- DATASET -
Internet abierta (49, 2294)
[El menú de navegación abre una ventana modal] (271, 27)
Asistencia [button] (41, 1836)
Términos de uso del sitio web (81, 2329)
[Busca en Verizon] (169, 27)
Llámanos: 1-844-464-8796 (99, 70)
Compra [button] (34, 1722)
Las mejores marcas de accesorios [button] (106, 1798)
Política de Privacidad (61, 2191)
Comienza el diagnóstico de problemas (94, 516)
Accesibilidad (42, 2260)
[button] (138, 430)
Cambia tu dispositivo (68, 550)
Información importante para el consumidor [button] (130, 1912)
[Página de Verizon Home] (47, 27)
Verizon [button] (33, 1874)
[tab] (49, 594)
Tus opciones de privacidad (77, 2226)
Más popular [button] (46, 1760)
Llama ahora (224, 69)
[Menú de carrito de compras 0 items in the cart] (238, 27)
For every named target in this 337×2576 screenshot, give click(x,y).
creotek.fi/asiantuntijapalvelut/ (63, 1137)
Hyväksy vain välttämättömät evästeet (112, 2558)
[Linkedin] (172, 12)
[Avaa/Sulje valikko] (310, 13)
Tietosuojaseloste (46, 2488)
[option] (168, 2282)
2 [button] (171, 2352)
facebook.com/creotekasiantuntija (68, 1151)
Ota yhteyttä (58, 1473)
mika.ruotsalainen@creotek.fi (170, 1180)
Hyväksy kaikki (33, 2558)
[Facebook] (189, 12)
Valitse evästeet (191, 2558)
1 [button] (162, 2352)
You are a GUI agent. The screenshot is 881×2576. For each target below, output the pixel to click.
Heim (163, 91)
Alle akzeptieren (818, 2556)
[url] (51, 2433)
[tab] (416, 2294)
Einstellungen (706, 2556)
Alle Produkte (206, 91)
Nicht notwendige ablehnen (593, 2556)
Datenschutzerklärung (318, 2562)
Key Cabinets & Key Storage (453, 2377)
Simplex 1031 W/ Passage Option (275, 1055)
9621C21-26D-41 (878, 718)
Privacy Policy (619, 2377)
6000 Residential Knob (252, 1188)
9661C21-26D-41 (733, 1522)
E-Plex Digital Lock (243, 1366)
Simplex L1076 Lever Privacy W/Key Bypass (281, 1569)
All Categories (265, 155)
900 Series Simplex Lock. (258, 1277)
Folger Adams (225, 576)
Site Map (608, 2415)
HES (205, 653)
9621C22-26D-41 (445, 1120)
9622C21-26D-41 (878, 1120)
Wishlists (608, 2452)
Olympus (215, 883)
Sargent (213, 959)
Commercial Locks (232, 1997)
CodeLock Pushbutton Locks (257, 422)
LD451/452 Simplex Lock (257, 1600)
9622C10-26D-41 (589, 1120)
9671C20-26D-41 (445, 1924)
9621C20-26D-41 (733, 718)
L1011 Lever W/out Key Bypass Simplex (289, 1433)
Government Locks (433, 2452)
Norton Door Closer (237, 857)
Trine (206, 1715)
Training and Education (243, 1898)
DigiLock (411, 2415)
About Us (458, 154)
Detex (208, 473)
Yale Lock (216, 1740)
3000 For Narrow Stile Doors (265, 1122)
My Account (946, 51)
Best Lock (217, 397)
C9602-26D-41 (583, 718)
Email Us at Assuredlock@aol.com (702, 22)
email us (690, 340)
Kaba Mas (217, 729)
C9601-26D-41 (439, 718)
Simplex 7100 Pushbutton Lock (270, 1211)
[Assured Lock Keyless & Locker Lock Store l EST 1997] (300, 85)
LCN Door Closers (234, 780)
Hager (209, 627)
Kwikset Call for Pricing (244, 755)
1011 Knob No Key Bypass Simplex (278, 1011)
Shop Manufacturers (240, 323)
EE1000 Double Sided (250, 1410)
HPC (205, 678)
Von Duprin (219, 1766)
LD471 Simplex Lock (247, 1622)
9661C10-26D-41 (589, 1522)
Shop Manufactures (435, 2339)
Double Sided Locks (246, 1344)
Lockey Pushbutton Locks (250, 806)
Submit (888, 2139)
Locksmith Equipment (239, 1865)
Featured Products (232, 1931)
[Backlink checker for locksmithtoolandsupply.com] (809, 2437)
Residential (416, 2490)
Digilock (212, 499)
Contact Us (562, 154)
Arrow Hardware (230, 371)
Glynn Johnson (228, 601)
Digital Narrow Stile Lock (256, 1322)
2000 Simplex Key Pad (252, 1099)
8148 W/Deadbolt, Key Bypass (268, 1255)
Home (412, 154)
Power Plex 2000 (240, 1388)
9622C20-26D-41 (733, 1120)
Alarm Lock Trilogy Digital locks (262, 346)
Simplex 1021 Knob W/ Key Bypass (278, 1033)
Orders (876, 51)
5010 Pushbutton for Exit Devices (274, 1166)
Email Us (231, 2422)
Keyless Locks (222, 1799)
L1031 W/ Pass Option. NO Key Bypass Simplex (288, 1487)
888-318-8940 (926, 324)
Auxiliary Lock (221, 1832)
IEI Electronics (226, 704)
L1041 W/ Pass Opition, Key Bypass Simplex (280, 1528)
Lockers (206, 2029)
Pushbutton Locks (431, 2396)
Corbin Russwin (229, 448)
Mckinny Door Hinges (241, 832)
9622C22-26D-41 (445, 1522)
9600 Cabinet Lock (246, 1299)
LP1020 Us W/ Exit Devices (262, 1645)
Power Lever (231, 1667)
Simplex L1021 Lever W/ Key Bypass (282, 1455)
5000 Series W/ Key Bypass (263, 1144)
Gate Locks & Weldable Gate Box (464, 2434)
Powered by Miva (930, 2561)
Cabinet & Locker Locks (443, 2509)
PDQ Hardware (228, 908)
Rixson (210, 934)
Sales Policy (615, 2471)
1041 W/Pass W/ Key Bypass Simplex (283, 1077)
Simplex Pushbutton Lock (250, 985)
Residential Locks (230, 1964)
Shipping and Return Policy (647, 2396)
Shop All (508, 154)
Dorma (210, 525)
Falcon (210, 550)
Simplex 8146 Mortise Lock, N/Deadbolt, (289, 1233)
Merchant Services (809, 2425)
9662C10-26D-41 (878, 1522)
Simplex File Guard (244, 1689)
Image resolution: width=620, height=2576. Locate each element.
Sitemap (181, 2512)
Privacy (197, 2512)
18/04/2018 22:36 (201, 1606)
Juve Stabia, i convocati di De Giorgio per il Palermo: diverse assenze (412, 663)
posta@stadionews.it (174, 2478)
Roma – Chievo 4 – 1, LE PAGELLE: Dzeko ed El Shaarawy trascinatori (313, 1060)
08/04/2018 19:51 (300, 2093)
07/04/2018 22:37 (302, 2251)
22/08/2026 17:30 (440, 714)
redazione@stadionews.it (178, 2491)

- WORK TO BE COMPLETED -
Reproduce every record, matching each line exactly.

- TASK SOLUTION -
Internet abierta (49, 2294)
[El menú de navegación abre una ventana modal] (271, 27)
Asistencia [button] (41, 1836)
Términos de uso del sitio web (81, 2329)
[Busca en Verizon] (169, 27)
Llámanos: 1-844-464-8796 (99, 70)
Compra [button] (34, 1722)
Las mejores marcas de accesorios [button] (106, 1798)
Política de Privacidad (61, 2191)
Comienza el diagnóstico de problemas (94, 516)
Accesibilidad (42, 2260)
[button] (138, 430)
Cambia tu dispositivo (68, 550)
Información importante para el consumidor [button] (130, 1912)
[Página de Verizon Home] (47, 27)
Verizon [button] (33, 1874)
[tab] (49, 594)
Tus opciones de privacidad (77, 2226)
Más popular [button] (46, 1760)
Llama ahora (224, 69)
[Menú de carrito de compras 0 items in the cart] (238, 27)
For every named target in this 337×2576 screenshot, give click(x,y).
creotek.fi/asiantuntijapalvelut/ (63, 1137)
Hyväksy vain välttämättömät evästeet (112, 2558)
[Linkedin] (172, 12)
[Avaa/Sulje valikko] (310, 13)
Tietosuojaseloste (46, 2488)
[option] (168, 2282)
2 [button] (171, 2352)
facebook.com/creotekasiantuntija (68, 1151)
Ota yhteyttä (58, 1473)
mika.ruotsalainen@creotek.fi (170, 1180)
Hyväksy kaikki (33, 2558)
[Facebook] (189, 12)
Valitse evästeet (191, 2558)
1 [button] (162, 2352)
You are a GUI agent. The screenshot is 881×2576. For each target below, output the pixel to click.
Heim (163, 91)
Alle akzeptieren (818, 2556)
[url] (51, 2433)
[tab] (416, 2294)
Einstellungen (706, 2556)
Alle Produkte (206, 91)
Nicht notwendige ablehnen (593, 2556)
Datenschutzerklärung (318, 2562)
Key Cabinets & Key Storage (453, 2377)
Simplex 1031 W/ Passage Option (275, 1055)
9621C21-26D-41 (878, 718)
Privacy Policy (619, 2377)
6000 Residential Knob (252, 1188)
9661C21-26D-41 (733, 1522)
E-Plex Digital Lock (243, 1366)
Simplex L1076 Lever Privacy W/Key Bypass (281, 1569)
All Categories (265, 155)
900 Series Simplex Lock. (258, 1277)
Folger Adams (225, 576)
Site Map (608, 2415)
HES (205, 653)
9621C22-26D-41 (445, 1120)
9622C21-26D-41 (878, 1120)
Wishlists (608, 2452)
Olympus (215, 883)
Sargent (213, 959)
Commercial Locks (232, 1997)
CodeLock Pushbutton Locks (257, 422)
LD451/452 Simplex Lock (257, 1600)
9622C10-26D-41 (589, 1120)
9671C20-26D-41 (445, 1924)
9621C20-26D-41 (733, 718)
L1011 Lever W/out Key Bypass Simplex (289, 1433)
Government Locks (433, 2452)
Norton Door Closer (237, 857)
Trine (206, 1715)
Training and Education (243, 1898)
DigiLock (411, 2415)
About Us (458, 154)
Detex (208, 473)
Yale Lock (216, 1740)
3000 For Narrow Stile Doors (265, 1122)
My Account (946, 51)
Best Lock (217, 397)
C9602-26D-41 (583, 718)
Email Us at Assuredlock@aol.com (702, 22)
email us (690, 340)
Kaba Mas (217, 729)
C9601-26D-41 (439, 718)
Simplex 7100 Pushbutton Lock (270, 1211)
[Assured Lock Keyless & Locker Lock Store l EST 1997] (300, 85)
LCN Door Closers (234, 780)
Hager (209, 627)
Kwikset Call for Pricing (244, 755)
1011 Knob No Key Bypass Simplex (278, 1011)
Shop Manufacturers (240, 323)
EE1000 Double Sided (250, 1410)
HPC (205, 678)
Von Duprin (219, 1766)
LD471 Simplex Lock (247, 1622)
9661C10-26D-41 (589, 1522)
Shop Manufactures (435, 2339)
Double Sided Locks (246, 1344)
Lockey Pushbutton Locks (250, 806)
Submit (888, 2139)
Locksmith Equipment (239, 1865)
Featured Products (232, 1931)
[Backlink checker for locksmithtoolandsupply.com] (809, 2437)
Residential (416, 2490)
Digilock (212, 499)
Contact Us (562, 154)
Arrow Hardware (230, 371)
Glynn Johnson (228, 601)
Digital Narrow Stile Lock (256, 1322)
2000 Simplex Key Pad (252, 1099)
8148 W/Deadbolt, Key Bypass (268, 1255)
Home (412, 154)
Power Plex 2000 (240, 1388)
9622C20-26D-41 (733, 1120)
Alarm Lock Trilogy Digital locks (262, 346)
Simplex 1021 Knob W/ Key Bypass (278, 1033)
Orders (876, 51)
5010 Pushbutton for Exit Devices (274, 1166)
Email Us (231, 2422)
Keyless Locks (222, 1799)
L1031 W/ Pass Option. NO Key Bypass Simplex (288, 1487)
888-318-8940 (926, 324)
Auxiliary Lock (221, 1832)
IEI Electronics (226, 704)
L1041 W/ Pass Opition, Key Bypass Simplex (280, 1528)
Lockers (206, 2029)
Pushbutton Locks (431, 2396)
Corbin Russwin (229, 448)
Mckinny Door Hinges (241, 832)
9622C22-26D-41 (445, 1522)
9600 Cabinet Lock (246, 1299)
LP1020 Us W/ Exit Devices (262, 1645)
Power Lever (231, 1667)
Simplex L1021 Lever W/ Key Bypass (282, 1455)
5000 Series W/ Key Bypass (263, 1144)
Gate Locks & Weldable Gate Box (464, 2434)
Powered by Miva (930, 2561)
Cabinet & Locker Locks (443, 2509)
PDQ Hardware (228, 908)
Rixson (210, 934)
Sales Policy (615, 2471)
1041 W/Pass W/ Key Bypass Simplex (283, 1077)
Simplex Pushbutton Lock (250, 985)
Residential Locks (230, 1964)
Shipping and Return Policy (647, 2396)
Shop All (508, 154)
Dorma (210, 525)
Falcon (210, 550)
Simplex 8146 Mortise Lock, N/Deadbolt, (289, 1233)
Merchant Services (809, 2425)
9662C10-26D-41 (878, 1522)
Simplex File Guard (244, 1689)
Image resolution: width=620, height=2576. Locate each element.
Sitemap (181, 2512)
Privacy (197, 2512)
18/04/2018 22:36 (201, 1606)
Juve Stabia, i convocati di De Giorgio per il Palermo: diverse assenze (412, 663)
posta@stadionews.it (174, 2478)
Roma – Chievo 4 – 1, LE PAGELLE: Dzeko ed El Shaarawy trascinatori (313, 1060)
08/04/2018 19:51 (300, 2093)
07/04/2018 22:37 (302, 2251)
22/08/2026 17:30 (440, 714)
redazione@stadionews.it (178, 2491)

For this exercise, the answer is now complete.